** Assigned task **
Isolate every line in the data with the string "rating" and copy it.

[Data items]
# # # # #

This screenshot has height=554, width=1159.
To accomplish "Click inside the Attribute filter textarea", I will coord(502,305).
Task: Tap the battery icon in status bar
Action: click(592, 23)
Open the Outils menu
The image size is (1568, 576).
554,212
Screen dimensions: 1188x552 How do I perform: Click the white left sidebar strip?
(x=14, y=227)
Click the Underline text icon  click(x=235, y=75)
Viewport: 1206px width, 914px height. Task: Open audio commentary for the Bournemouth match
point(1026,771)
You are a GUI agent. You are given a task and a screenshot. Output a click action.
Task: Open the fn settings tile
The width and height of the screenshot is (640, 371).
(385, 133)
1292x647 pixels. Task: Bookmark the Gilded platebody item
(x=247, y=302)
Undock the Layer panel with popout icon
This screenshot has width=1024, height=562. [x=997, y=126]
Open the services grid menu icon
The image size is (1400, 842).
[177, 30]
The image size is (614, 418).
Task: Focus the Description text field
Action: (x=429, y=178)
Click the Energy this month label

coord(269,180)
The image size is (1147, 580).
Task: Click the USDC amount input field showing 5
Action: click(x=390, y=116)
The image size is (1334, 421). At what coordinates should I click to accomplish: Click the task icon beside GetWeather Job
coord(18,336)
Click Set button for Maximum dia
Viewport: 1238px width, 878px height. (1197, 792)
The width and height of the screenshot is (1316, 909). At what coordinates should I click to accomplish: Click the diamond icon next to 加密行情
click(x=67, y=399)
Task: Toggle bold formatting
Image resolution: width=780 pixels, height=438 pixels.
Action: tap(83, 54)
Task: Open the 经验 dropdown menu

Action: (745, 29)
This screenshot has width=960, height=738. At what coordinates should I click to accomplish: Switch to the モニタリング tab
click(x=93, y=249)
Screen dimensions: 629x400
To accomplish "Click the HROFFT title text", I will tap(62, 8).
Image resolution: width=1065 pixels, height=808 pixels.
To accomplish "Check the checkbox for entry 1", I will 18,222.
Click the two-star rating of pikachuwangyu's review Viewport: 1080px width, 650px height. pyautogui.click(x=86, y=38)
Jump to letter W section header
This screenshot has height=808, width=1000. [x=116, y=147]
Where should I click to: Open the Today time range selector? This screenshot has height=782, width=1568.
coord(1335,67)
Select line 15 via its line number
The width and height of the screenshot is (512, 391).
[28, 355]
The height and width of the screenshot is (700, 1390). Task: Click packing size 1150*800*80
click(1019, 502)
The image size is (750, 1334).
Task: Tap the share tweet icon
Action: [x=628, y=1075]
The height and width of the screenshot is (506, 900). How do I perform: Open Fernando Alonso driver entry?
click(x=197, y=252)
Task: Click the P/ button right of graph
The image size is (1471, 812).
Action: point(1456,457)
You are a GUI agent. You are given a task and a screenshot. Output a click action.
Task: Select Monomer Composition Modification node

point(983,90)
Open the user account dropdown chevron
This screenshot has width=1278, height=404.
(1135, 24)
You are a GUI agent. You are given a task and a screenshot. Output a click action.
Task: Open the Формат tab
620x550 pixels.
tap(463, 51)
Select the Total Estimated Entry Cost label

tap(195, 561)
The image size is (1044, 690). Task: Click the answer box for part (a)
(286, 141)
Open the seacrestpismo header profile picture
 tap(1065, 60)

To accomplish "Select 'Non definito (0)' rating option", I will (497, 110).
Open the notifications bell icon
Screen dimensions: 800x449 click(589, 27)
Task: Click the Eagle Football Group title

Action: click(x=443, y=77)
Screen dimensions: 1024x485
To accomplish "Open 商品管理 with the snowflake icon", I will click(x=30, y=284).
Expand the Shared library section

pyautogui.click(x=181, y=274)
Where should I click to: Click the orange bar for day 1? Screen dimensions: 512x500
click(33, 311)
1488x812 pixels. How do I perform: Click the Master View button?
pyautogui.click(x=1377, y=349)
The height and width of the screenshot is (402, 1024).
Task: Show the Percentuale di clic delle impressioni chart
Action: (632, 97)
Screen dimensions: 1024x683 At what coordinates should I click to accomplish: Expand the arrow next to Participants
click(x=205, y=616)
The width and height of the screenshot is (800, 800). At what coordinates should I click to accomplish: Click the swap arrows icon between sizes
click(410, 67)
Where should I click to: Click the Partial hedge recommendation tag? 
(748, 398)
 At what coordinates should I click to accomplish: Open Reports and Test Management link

# # # # #

** Exercise solution **
Click the two-star rating of pikachuwangyu's review Viewport: 1080px width, 650px height. pyautogui.click(x=86, y=38)
To accomplish "Select 'Non definito (0)' rating option", I will (497, 110).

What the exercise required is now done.